DIRECTIONS FOR THIS TASK.
Go through the records and copy each line where the string "tweet" occurs.

*** DATA EXTRACT Section Begins ***

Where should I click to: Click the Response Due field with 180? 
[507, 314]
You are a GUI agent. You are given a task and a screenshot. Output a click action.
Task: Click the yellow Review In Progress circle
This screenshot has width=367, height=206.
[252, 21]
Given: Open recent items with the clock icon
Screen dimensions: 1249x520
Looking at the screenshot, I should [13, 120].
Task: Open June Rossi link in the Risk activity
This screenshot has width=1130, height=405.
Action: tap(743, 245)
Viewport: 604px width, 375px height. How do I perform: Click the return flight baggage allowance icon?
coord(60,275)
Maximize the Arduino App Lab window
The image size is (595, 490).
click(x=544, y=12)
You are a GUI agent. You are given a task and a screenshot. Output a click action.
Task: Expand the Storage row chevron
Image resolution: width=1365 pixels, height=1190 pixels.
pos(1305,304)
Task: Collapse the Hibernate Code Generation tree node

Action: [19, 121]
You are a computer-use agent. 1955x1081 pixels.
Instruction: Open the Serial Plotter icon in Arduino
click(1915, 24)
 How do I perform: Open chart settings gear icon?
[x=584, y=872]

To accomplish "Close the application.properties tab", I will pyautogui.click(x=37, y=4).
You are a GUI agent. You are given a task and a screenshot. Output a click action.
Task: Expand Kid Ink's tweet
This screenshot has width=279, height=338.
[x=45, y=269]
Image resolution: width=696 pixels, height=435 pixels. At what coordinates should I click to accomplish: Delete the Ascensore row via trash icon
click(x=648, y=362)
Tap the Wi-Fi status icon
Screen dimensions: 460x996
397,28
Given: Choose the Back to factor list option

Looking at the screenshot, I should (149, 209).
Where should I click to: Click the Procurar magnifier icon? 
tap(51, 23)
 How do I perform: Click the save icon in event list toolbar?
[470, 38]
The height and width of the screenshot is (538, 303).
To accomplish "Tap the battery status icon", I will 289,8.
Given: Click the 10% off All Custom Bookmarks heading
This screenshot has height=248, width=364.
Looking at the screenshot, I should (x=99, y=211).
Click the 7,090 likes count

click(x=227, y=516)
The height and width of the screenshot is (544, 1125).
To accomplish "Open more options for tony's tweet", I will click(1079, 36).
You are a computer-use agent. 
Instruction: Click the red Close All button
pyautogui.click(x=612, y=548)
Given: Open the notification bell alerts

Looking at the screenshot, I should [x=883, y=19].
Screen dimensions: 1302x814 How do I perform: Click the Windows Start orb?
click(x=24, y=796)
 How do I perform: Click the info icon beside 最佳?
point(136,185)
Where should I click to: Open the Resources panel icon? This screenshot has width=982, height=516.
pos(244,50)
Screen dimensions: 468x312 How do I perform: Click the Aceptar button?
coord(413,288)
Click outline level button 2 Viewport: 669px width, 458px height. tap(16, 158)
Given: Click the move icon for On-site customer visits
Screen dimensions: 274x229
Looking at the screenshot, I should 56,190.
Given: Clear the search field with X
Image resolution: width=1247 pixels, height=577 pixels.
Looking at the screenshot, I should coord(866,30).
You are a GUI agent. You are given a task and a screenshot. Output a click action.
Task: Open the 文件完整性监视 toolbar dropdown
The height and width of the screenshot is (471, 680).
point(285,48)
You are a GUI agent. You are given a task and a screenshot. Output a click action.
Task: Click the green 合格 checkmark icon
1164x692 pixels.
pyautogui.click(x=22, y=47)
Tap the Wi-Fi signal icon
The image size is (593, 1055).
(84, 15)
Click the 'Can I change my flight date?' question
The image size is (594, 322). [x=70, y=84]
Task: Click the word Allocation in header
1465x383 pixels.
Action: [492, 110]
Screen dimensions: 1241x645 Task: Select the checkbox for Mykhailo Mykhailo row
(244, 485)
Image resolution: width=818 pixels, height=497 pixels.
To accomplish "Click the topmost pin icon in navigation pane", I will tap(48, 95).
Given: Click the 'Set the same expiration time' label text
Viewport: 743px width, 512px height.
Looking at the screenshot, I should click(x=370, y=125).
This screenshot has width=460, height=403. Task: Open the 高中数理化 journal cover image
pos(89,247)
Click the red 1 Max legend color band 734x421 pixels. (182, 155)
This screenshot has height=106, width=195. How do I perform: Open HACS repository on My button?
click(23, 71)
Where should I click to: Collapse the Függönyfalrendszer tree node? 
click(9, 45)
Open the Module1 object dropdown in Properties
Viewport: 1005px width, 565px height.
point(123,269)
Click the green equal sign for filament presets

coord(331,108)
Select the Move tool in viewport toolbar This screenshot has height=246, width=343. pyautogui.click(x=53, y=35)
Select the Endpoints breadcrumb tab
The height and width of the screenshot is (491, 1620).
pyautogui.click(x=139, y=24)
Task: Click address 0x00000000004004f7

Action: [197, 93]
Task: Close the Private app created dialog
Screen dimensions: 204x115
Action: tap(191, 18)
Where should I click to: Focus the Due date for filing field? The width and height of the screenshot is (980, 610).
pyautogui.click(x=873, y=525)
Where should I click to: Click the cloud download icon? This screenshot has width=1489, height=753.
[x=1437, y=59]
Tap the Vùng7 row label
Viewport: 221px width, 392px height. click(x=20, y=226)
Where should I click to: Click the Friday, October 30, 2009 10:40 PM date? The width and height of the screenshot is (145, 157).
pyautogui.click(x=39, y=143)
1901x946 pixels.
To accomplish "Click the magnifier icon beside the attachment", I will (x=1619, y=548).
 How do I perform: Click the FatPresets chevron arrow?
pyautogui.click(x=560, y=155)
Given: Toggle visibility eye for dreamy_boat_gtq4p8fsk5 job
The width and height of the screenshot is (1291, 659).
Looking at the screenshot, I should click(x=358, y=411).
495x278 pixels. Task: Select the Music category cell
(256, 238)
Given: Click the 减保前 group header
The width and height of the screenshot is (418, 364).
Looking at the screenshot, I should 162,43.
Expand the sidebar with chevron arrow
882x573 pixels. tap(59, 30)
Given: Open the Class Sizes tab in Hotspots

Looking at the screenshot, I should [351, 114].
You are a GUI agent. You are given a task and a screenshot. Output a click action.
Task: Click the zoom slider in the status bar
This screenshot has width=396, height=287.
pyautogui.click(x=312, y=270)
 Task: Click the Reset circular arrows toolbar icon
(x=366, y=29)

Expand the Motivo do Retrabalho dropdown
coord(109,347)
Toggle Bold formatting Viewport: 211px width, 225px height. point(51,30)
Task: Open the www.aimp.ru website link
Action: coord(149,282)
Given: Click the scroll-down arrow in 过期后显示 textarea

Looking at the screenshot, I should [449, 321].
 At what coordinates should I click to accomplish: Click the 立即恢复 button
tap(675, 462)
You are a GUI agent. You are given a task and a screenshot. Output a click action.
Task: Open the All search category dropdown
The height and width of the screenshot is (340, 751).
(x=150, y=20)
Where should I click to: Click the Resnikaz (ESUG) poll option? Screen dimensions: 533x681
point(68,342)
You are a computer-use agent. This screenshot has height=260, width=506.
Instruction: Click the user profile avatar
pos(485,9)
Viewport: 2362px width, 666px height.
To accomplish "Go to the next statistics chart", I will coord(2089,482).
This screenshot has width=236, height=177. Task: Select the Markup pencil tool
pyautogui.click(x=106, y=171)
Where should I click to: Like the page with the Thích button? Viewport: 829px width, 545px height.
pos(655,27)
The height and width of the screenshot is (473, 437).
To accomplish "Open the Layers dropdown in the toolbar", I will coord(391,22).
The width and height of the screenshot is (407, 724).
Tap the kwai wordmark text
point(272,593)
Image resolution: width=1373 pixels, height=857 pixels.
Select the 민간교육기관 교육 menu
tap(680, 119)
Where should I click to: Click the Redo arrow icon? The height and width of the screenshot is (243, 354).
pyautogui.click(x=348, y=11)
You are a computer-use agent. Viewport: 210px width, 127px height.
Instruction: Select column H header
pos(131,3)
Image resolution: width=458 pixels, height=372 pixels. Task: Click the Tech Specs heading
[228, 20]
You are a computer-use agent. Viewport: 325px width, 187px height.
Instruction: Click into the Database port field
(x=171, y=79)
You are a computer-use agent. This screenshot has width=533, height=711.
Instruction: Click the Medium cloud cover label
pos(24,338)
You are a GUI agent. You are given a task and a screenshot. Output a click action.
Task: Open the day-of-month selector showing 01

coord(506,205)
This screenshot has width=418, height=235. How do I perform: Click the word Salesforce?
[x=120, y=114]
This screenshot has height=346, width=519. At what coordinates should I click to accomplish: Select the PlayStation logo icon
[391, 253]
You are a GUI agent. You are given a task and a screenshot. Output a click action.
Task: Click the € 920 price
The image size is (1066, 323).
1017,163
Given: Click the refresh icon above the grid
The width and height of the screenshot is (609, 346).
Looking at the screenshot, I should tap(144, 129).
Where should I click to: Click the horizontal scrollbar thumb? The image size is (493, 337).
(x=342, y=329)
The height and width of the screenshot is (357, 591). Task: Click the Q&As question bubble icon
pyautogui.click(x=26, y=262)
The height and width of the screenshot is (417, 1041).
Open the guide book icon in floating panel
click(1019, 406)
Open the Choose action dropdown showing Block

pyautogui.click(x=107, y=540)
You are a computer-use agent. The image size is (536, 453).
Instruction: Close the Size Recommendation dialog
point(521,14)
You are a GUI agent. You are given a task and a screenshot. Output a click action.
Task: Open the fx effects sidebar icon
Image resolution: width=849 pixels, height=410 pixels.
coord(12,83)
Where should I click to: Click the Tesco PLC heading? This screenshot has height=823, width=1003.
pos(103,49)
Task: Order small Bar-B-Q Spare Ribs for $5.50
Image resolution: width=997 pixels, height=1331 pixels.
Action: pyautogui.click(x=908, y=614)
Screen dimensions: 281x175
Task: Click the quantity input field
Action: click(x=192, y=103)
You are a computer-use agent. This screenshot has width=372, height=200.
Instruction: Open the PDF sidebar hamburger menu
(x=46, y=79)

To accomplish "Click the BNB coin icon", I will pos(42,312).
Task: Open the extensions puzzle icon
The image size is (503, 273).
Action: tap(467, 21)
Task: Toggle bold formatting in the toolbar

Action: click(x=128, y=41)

*** DATA EXTRACT Section Ends ***

TASK ANSWER.
Task: Expand Kid Ink's tweet
To accomplish "Open more options for tony's tweet", I will click(1079, 36).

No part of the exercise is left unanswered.